The school we are working for in Lilongwe (known by many family and friends now as Li-long-way-away, because I’m that funny and original) have provided us with accommodation. It’s common practice for an international school outside of Europe to do this, saving a lot of hassle and stress for all.
In many ways, this is new for us. Firstly, we have a house (you say bungalow, I say vertically-challenged house). Other places I have lived have been flats in a large block.
It is far larger than what we have been used to coping with in Prague (admittedly, the latter was our budget-conscious choice). We even have a pantry! I have no idea what to do with it as we have so many more cupboards for storage than we’re used to.
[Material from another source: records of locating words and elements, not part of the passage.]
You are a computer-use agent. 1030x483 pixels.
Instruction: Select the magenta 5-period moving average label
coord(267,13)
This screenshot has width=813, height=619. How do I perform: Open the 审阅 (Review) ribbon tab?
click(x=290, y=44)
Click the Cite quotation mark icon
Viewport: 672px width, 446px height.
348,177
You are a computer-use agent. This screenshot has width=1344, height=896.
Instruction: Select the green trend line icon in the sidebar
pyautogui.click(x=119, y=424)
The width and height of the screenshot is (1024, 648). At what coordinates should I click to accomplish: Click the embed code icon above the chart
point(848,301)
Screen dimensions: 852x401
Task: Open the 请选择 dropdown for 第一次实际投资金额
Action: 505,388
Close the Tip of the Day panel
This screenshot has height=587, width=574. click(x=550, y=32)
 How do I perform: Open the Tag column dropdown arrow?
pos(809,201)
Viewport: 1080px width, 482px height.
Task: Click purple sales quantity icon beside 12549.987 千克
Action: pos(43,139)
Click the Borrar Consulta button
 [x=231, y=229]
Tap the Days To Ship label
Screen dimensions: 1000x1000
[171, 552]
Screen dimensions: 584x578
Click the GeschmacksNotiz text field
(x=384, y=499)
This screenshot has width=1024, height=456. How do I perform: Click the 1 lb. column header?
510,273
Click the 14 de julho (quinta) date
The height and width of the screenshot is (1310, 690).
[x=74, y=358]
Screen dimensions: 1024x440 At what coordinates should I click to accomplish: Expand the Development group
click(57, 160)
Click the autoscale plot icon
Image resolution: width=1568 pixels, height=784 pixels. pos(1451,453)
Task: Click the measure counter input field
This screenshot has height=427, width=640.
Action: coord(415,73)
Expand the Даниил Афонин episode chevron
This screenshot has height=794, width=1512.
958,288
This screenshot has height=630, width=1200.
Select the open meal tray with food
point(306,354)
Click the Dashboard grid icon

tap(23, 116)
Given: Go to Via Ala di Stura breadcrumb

We also have our very own garden, which has been put to very good use for sunbathing and barbecues already.
|A BBQ is a wise investment in a place where power drops from time to time|
The house is one of six on a compound. Not as scary as it sounds, though we do have barbed wire on the walls and a large gate which is guarded by a private security team. Lovely guys.
Employing locals for a variety of domestic tasks (is security a domestic task??) is the done thing by expatriates in Malawi. It keeps employment rates high and boosts the economy to an extent.
We live in Area 47 (my hunch is that the giant spaceship-styled stadium is surely Area 51), on the western side of Lilongwe.
|The stadium, built with a Chinese loan, has yet to be used|
Area 47 apparently has a reputation for shortages of certain amenities: power and water. This is true of the whole city – almost everyone who arrived with us on Thursday has had their power or water switched off at some point – but seems to happen more commonly in Area 47.
|Dinner by candlelight!|
We arrived at our house on Thursday evening, as the sun was dipping behind our back garden view, to discover that we had neither power nor water. Our first evening was spent under candlelight, reminiscent of a bygone era. Toilets wouldn’t flush and much-needed showers after an almost 24-hour journey couldn’t be taken.
However, this wasn’t a problem for us. We’d been warned about shortages. Malawi is suffering its worst drought in decades and much of its energy comes from hydroelectric power. Shortages and cuts are going to happen. We were mentally prepared for it, so it didn’t really bother us. TIA.
A lot of people here must have it a lot worse. We live in a lovely house, have met wonderful and fascinating people and are really enjoying this change of pace and priority in our lives so far. If all else fails, they can’t take the sun away from us!